If only EDA is going to be skipped, as we jump right into modelling, it only gets tougher to feed a particular model with data and just wait for the results to surprise you. Well, it can surprise you by not performing well though!
Now to know why the model underperformed, we retrace steps to perform EDA on data for getting more knowledge of what ML model can be used for a scenario or what went wrong with the data.
Through Exploratory Data Analysis, we capture critical or important information that otherwise would have been missed out, information that strengthens analysis in the long run, from framing questions to displaying results.
A good data exploration exercise allows the data scientist to:
- Verify or confirm certain relationships in data.
- Find unexpected relationships in data.
- Deliver data-driven insights to business stakeholders by confirming they are asking the right questions and not polluting the investigation with bias, with their assumptions.
How EDA uncovers the ‘Why’?
A Telecom customer was fighting the Churn battle. There was a need to build a predictive model to predict customers who are likely to churn and take necessary action to reduce customer churn. Prior to that, it was essential to use historical data to know what type of customers were churning and why the churn took place.
Saksoft’s domain expertise and rich experience in working with clients associated with Telecom industry put us on the right Exploratory Data Analysis path. As the attention turn towards columns, what proved significant was the focus on Service Request Analysis, churn and its dimensions as well as churn based on measures. Observations were captured using Tableau, demonstrated by the following images.

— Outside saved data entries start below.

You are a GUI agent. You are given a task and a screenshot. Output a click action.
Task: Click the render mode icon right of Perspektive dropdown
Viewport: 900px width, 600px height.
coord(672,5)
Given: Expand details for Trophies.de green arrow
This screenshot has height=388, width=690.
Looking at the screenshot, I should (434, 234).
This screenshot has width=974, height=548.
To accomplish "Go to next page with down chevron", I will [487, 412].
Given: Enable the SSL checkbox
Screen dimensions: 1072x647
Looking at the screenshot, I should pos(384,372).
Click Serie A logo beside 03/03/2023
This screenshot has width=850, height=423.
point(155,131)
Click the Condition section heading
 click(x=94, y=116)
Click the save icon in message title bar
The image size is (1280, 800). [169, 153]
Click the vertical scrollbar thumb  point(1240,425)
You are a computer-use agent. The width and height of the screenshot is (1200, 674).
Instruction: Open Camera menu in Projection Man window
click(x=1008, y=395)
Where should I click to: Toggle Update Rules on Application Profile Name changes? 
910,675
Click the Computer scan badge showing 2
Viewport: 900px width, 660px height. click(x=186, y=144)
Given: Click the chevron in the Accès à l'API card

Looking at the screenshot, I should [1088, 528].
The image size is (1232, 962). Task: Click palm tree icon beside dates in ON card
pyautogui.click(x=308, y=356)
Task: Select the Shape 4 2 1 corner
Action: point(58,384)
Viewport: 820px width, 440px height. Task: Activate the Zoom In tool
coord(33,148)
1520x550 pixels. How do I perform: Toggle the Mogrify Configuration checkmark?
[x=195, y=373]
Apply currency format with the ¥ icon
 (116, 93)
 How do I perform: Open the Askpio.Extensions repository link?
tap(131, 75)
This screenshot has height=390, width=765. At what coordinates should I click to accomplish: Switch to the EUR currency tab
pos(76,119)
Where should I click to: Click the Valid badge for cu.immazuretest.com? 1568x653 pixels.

Exploratory Data Analysis was pivotal in unearthing striking features that led to customer churn. Some of the key findings included:
- Customers who raised many service requests churned
- Product ‘Y’ had the highest number of service requests
- Customers providing a score of 7 to 9 as the satisfaction score once their SRs were addressed made up for 63% of the overall churn
- Customers were retained when service resolutions were offered within 2000 minutes
This set the path to select the right ML algorithm for this customer’s churn problem, sharpen the accuracy of the ML model to make insightful decisions for improving customer retention.
How EDA-augmented-ML can enhance business?
When Exploratory Data Analysis augments ML, following the right business context becomes easier. With a problem to be solved, EDA helps stakeholders in knowing whether questions they had asked were right or wrong.
It all comes down to exploring, analyzing and retaining data that will add value to the business context and verify assumptions about the data. This will help build accurate models with good results. Ignoring this important or crucial step will only lead to having a weak and shaky foundation with assumptions, on top of which machine learning models are built. Here hope only springs surprises when we think models would do the magic, which is not the case. Most of the time spent on data pertains to the steps taken before we start modelling.